Having just checked the film legacy of Paul Norman, I actually now feel sorry for him. The most recent thing on his IMDb page is a piece of pure class called Sperm Bitches. I didn't have the patience to go through all 118 of his films, but I'm going to take a guess and say that this was his only mainstream, non-porno movie.
I just imagine Paul Norman on the set of this flick every day freaking out about how good it needed to be so that he could become a "real" director and break free of the porno industry. I mean, he even went so far as to work with kids for this film! (I wonder if the parents knew of Paul Norman's CV.) I imagine Paul begrudgingly signing the film over to a straight-to-video distributor and then, when the movie tanked, he shrugs sadly to himself and sighs, "Back to money shots..."
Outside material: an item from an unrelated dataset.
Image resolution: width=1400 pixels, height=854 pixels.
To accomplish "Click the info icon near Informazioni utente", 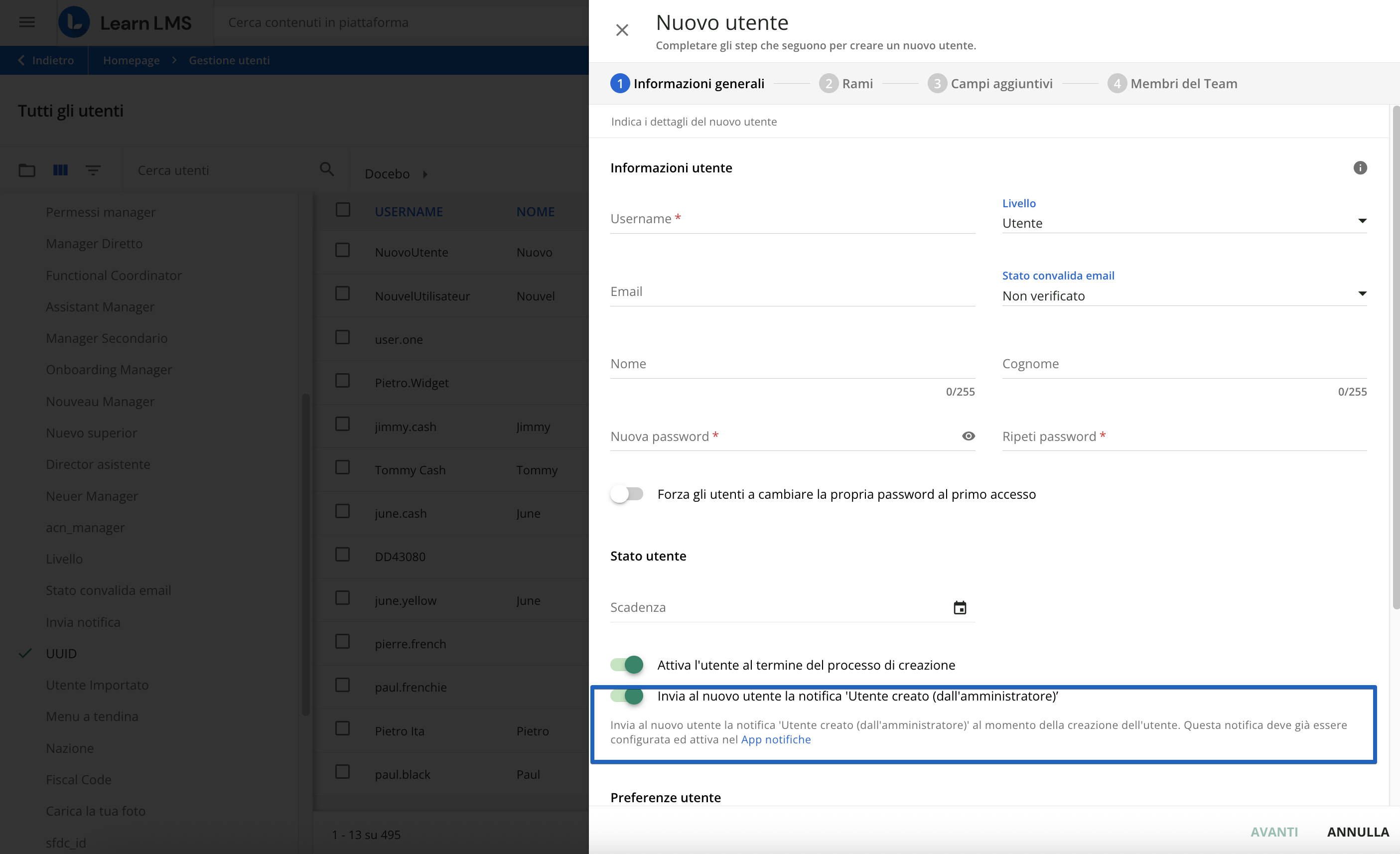I will [x=1360, y=167].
As a side note, this film was co-written by David Dobkin, director of Wedding Crashers. I wonder if he and Paul trade Xmas cards.
On to my review of the first 45 minutes of what could've been 84 minutes of pure misery!
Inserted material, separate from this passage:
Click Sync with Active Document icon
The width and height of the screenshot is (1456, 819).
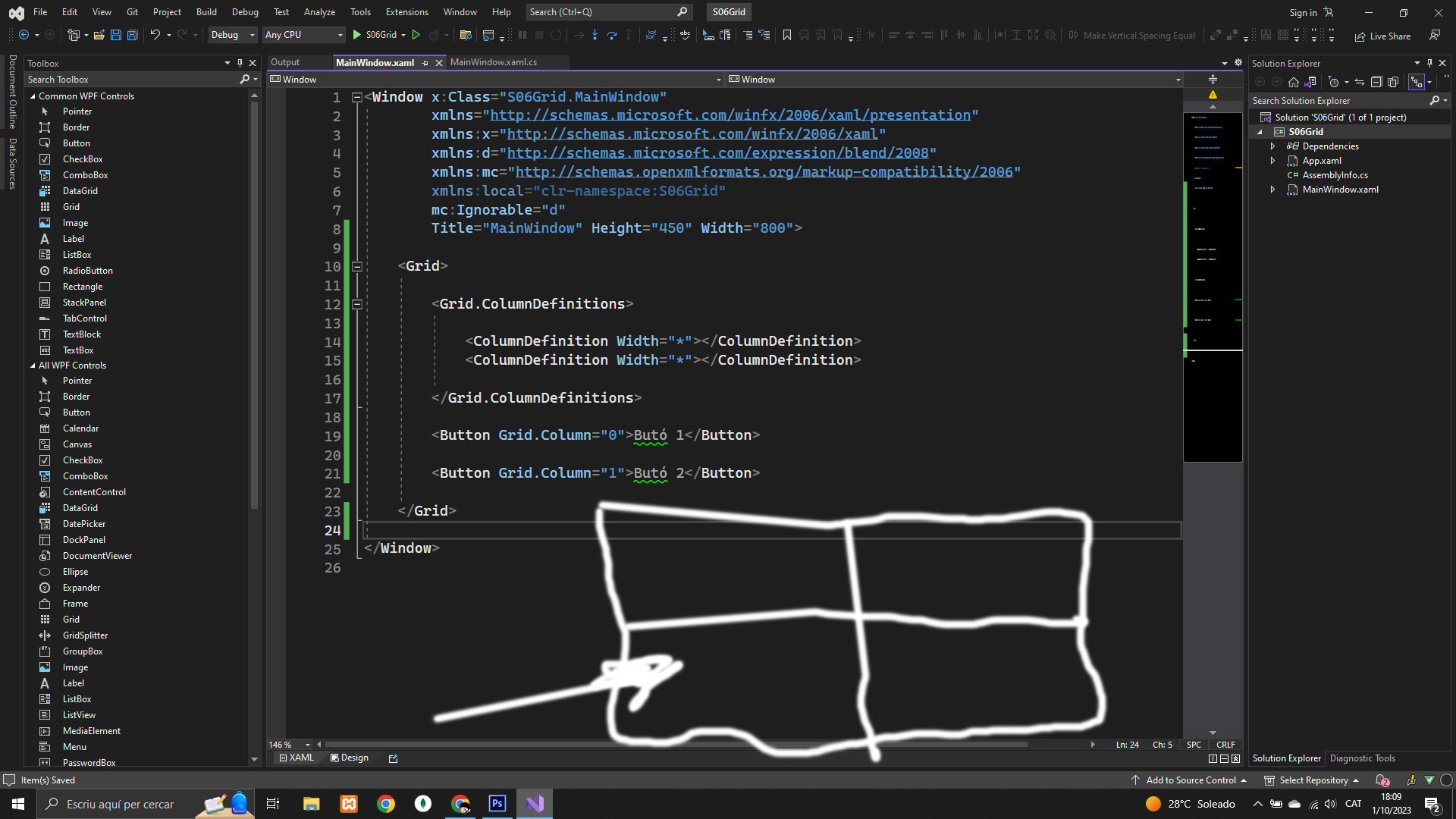pyautogui.click(x=1359, y=82)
We start out with the obligatory flashback of why Gregory (Clint Howard) is a fucked-up individual. You know you're watching a flashback because everything is in black and white. Apparently, the ice cream man of Greg's youth is gunned down in a drug-related drive by shooting. This takes place in an upper middle-class neighborhood where as we all know, drug-related drive-by shootings are an epidemic. Young, soon-to-be-batshit-crazy Gregory is first to the body. He sits on the curb, takes a push-up pop out of the murdered ice cream man's hand and proceeds to eat it. When his mother rushes to him, all the boy can say is, "Who's going to bring the ice cream now?" This is how we're to know he's now officially batshit.
Flashback and some pointless exposition out of the way, we come to the present day where dorky children mob the ice cream truck. Gregory is now the ice cream man, but instead of getting shot in those upper middle-class drive-bys, he just keeps rats and other filth with the ice cream. You know the rats are bad thanks to the synthesizer score mimicking the Bernard Herrman soundtrack to Psycho. Apparently, Gregory's childhood trauma has only caused him to have a flagrant disregard for food sanitation laws instead of becoming a homicidal psychotic as the movie's poster would have us believe.
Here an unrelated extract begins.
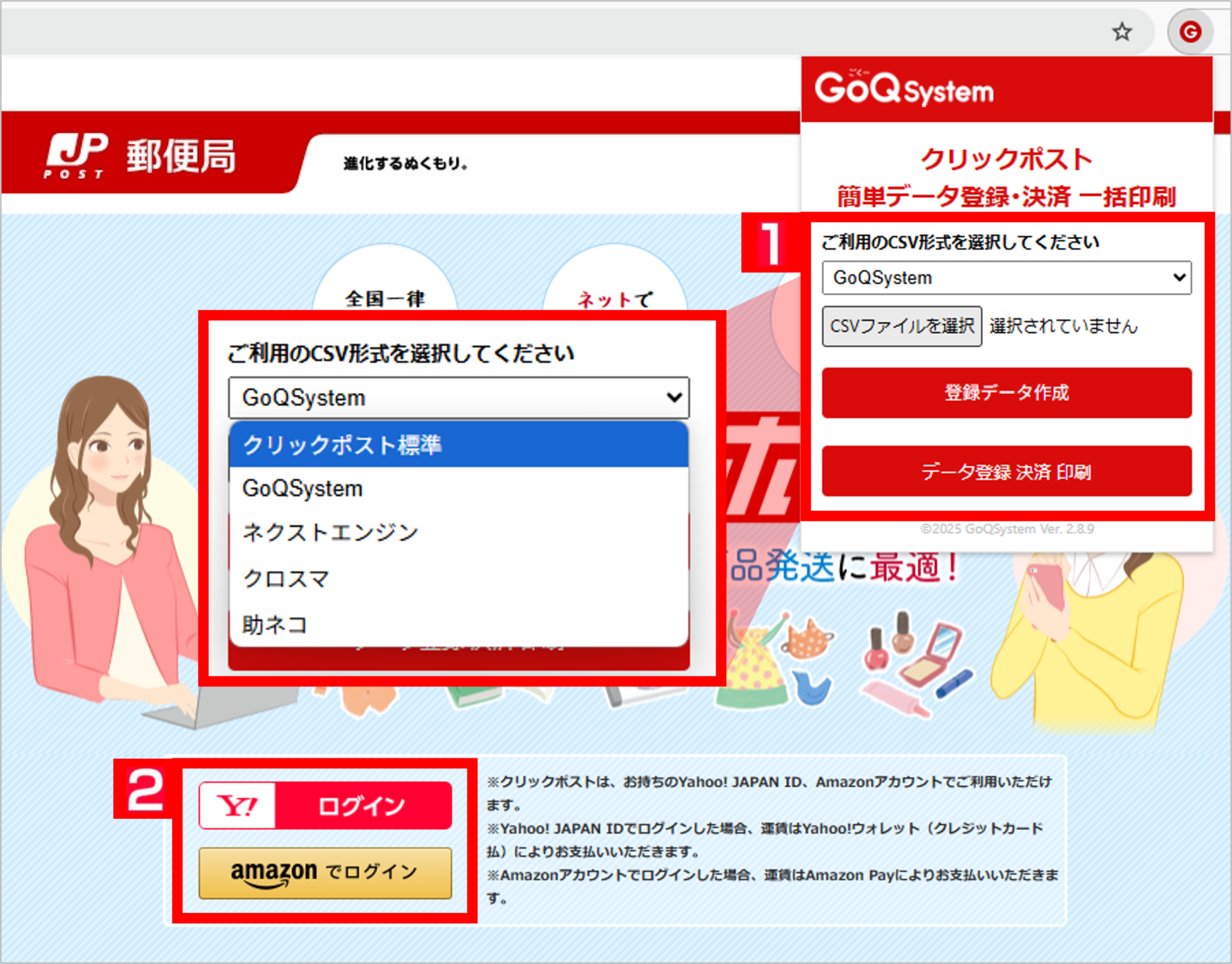Click the Y! icon on the login button

click(236, 805)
The heroes of this tale of suburban terror are four children. You have the small, nerdy kid named Small Paul. You have the fat kid named Tuna. Then you have two more kids, but they're pretty normal sized, so you forget them pretty quick. Actually, the kid playing Tuna isn't really fat, so throughout the movie, his shirts are all stuffed with padding in order to give him bulk. Fat suit technology wasn't available yet in 1995, so tons of toilet paper had to fill the girth. (Despite Tuna's "obesity", the character does an amazing amount of cardio with all the running and biking he does throughout the film. Must be a low metabolism.)
During the first half hour, we're led to believe that Gregory has murdered two children, but then it's revealed that both kids are alive. Instead, Gregory has only killed a creepy trash collector and a barking dog. He also puts an eyeball in a cop's ice cream cone.
So the kids that he's supposed to have killed aren't killed and we never see him kill anyone else during the 45 minutes I watched. What the hell's the point? Obviously, Gregory is no threat to our main heroes, so what are the stakes? Some E. Coli poisoning from rat turds in the butter pecan?
Having passed the halfway point and watching a very awkward pursuit in a carpeted grocery store (complete with Doug Llewelyn cameo), I just couldn't take any more. I just couldn't.
I had known that this film would be bad, but I hoped that it would be bad in a fun way, not bad in a "what the fuck were they thinking?" way. This is not worth seeing, even for camp. Who knows, maybe Paul Norman has improved in the past decade and Sperm Bitches is a cinematic masterpiece. Then again, maybe not.